The New Zealand dollar dipped briefly after Reserve Bank governor Graeme Wheeler made what may be his last official attempt to jawbone the kiwi lower, before paring its losses as fears about North Korea's latest missile test receded in Asia.
The kiwi was trading at US72.61c at 5pm today from US72.51c at 8am and US72.25c late yesterday. The trade-weighted index rose to 75.89 from 75.66.
The New Zealand dollar dipped to US72.34c after Wheeler "couldn't resist taking a crack at the kiwi", said Mark Johnson, senior dealer at OMF.
In his final official speech before retiring in September Wheeler told the Northern Club in Auckland that a lower New Zealand dollar "is needed to increase tradeables inflation and help deliver more balanced growth".
It dropped as low as A90.71c, a five-month low, from A91.19c but was trading at A90.91c at 5pm.

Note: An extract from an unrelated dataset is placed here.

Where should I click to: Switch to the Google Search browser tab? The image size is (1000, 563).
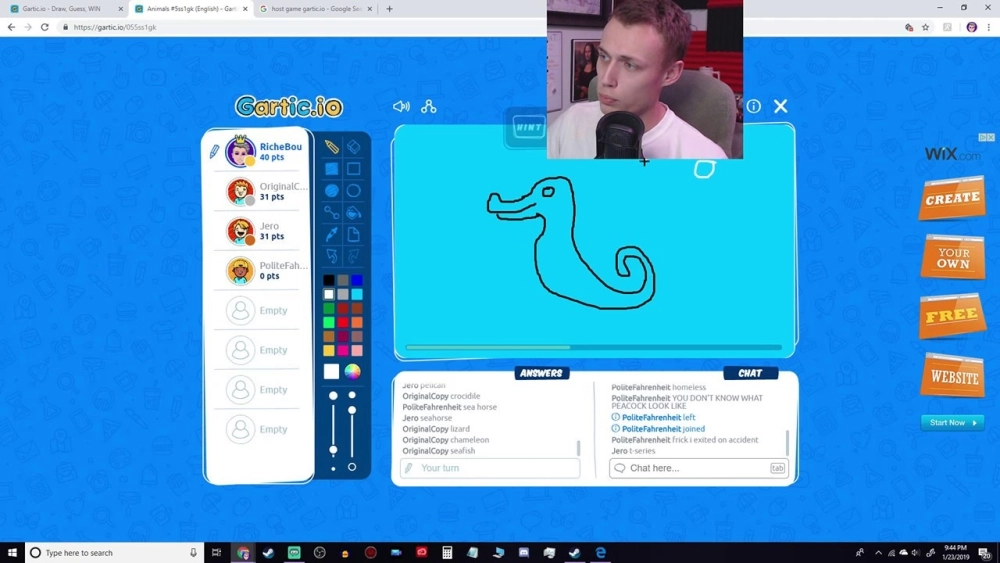point(315,9)
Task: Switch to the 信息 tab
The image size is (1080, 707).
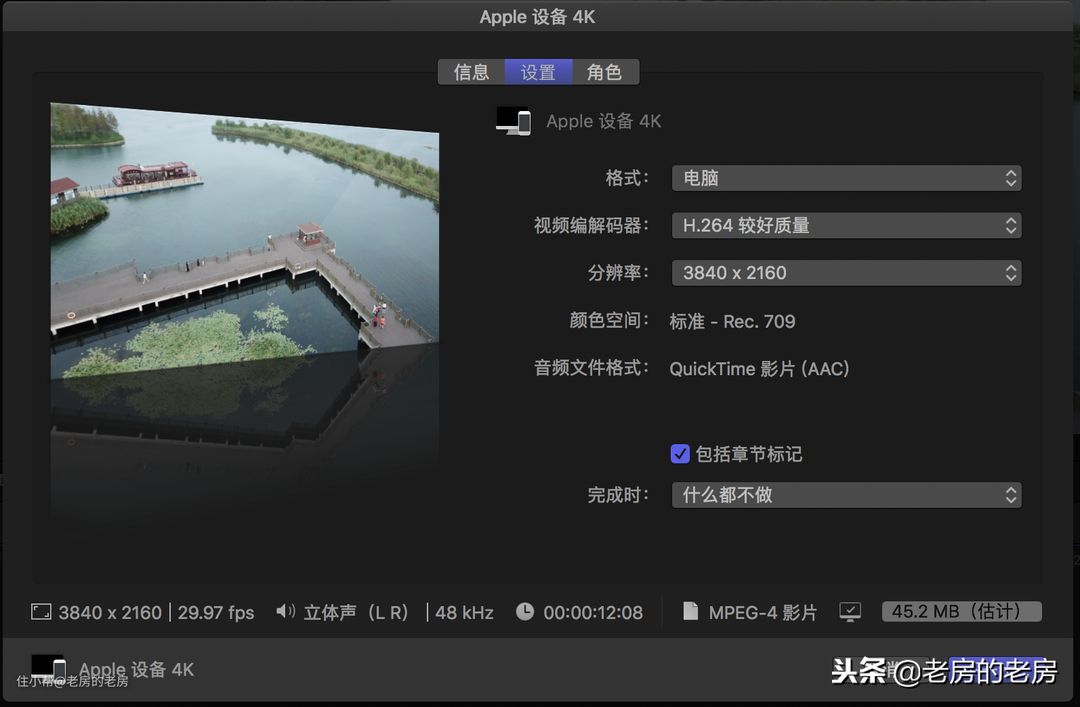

"The fall proved fleeting," said Johnson, who added the New Zealand dollar was stuck in a tight range with support at US72c and resistance at US73.35c.
The kiwi was helped by reduced fears that North Korea's firing of a missile over Japan's northern island of Hokkaido would lead to escalating tensions on the Korean peninsula.
Overall, "risk sentiment would certainly appear to have recovered", Johnson said. The easing fears helped the kiwi gain back some ground against the yen. The kiwi was trading at 79.69 yen from 78.58 yen late yesterday. Markets will be watching for US jobs data later in the week for direction.
The Kiwi dollar rose to 60.62 euro cents from 60.32 euro cents, gained to 56.14p from 55.82p, and rose to 4.7785 yuan from 4.7735 yuan.
The 10-year swaps rose 3 basis points to 3.11 per cent.